Inutile, il a déjà bondi. Une pluie de flèches s'élève mais avant qu'elles ne retombent sur lui, Enkidou, pulvérise d'un coup d'épaule le mur de branches d'une maison et s'y jette à l'abri.

Zinsoun lâche un juron. Il se redresse et lance :

– Les flèches venaient de la grotte. Les archers devant ! Couvrez-nous. Groupe « An », avancez à l'abri des maisons. Groupe « Nab » en couverture. Allez ! Allez !

Aussitôt les soldats s'élancent mais à peine ont-ils atteint les premières maisons qu'une nouvelle nuée de flèches s'abat sur eux. Ceux qui ne s'effondrent pas tout de suite progressent de maison en maison, ils ne sont bientôt plus qu'à quelques enjambées de Sig.

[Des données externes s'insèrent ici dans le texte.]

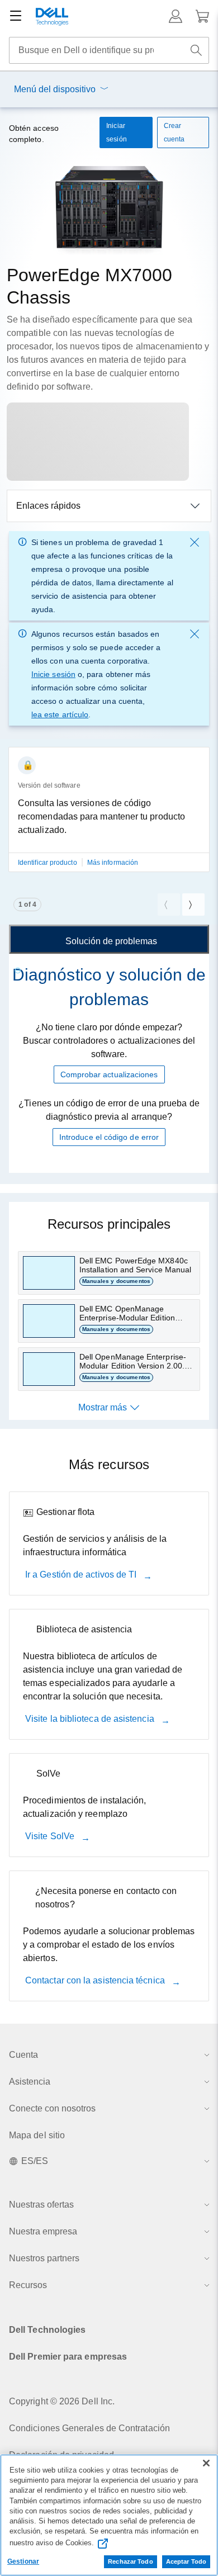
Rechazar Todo (130, 2561)
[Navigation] (15, 16)
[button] (175, 16)
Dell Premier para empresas (68, 2356)
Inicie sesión (53, 674)
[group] (109, 816)
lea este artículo (59, 714)
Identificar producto (47, 862)
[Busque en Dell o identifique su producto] (196, 50)
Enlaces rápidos (48, 505)
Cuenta (23, 2054)
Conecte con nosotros (52, 2108)
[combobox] (109, 50)
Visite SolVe (51, 1836)
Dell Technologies (47, 2329)
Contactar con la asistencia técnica (96, 1980)
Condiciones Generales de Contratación (89, 2428)
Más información (112, 862)
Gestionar (23, 2561)
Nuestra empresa (43, 2231)
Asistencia (29, 2081)
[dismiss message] (194, 542)
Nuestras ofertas (41, 2204)
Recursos (28, 2285)
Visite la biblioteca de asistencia (91, 1718)
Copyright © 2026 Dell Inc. (62, 2401)
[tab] (109, 939)
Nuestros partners (44, 2258)
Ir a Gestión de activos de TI (82, 1574)
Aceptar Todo (186, 2561)
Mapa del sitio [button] (37, 2135)
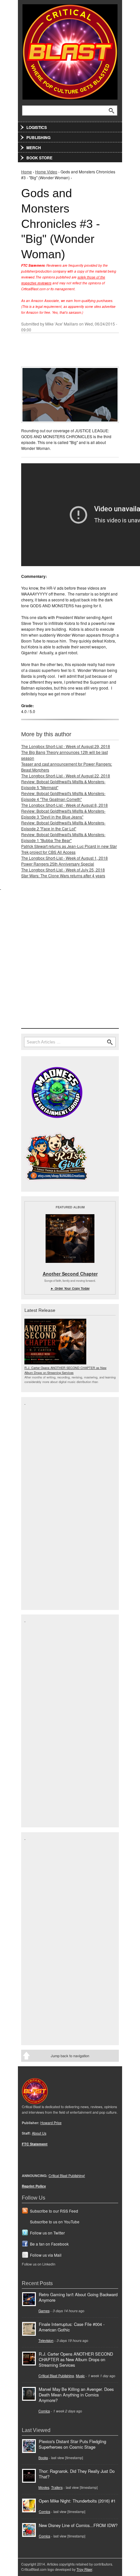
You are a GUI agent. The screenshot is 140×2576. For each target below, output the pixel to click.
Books (43, 2457)
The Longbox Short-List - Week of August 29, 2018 (65, 746)
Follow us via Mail (46, 2255)
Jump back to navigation (70, 2055)
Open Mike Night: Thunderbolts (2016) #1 (77, 2501)
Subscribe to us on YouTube (54, 2221)
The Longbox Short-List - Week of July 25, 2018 (63, 869)
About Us (39, 2133)
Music (80, 2375)
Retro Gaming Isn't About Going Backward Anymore (78, 2297)
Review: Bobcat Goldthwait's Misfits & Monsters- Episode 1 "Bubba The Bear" (63, 837)
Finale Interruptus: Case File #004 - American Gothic (72, 2327)
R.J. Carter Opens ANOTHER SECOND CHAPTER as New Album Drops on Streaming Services (65, 1370)
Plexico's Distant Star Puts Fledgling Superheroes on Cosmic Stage (72, 2444)
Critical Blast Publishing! (67, 2175)
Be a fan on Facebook (49, 2244)
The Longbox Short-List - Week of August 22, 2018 (65, 775)
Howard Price (51, 2122)
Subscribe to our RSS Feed (54, 2211)
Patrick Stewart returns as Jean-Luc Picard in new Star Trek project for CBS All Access (69, 849)
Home (26, 171)
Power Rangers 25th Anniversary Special (57, 864)
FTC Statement (35, 2143)
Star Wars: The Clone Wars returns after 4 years (63, 875)
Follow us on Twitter (47, 2232)
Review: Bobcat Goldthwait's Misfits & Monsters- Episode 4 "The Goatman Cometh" (63, 796)
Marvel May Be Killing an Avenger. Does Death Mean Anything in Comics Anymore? (76, 2394)
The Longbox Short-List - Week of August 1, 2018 (64, 858)
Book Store (39, 158)
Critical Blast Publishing (56, 2375)
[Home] (70, 50)
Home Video (46, 171)
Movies (43, 2487)
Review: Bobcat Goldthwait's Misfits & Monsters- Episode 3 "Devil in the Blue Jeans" (63, 813)
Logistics (36, 127)
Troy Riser (84, 2569)
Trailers (57, 2487)
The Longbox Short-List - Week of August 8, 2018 (64, 805)
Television (45, 2340)
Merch (33, 148)
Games (43, 2310)
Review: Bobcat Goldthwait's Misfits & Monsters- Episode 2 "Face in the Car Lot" (63, 825)
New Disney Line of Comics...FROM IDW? (78, 2525)
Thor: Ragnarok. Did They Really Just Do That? (77, 2474)
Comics (44, 2411)
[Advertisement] (70, 960)
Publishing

Les plus proches arrachent des planches au plafond de la cabane dans laquelle ils se sont réfugiés. Ils improvisent une paroi amovible pour atteindre Sig tout en restant à couvert. D'autres les rejoignent. Ils sont sur le point de terminer, quand l'un des soldats s'étonne :

– Qu'est-ce que c'est ? demande-t-il en découvrant qu'un liquide poisseux goutte de la toiture. De l'huile ?

Une nouvelle volée de flèches, enflammées cette fois-ci, s'abat sur la cabane. La maison se transforme en quelques secondes en brasier.

Zinsoun voit des hommes, transformés en torches humaines, sortir en hurlant et s'effondrer.

– Par les murs d'Irkalla, mais que fait le roi ? peste Zinsoun.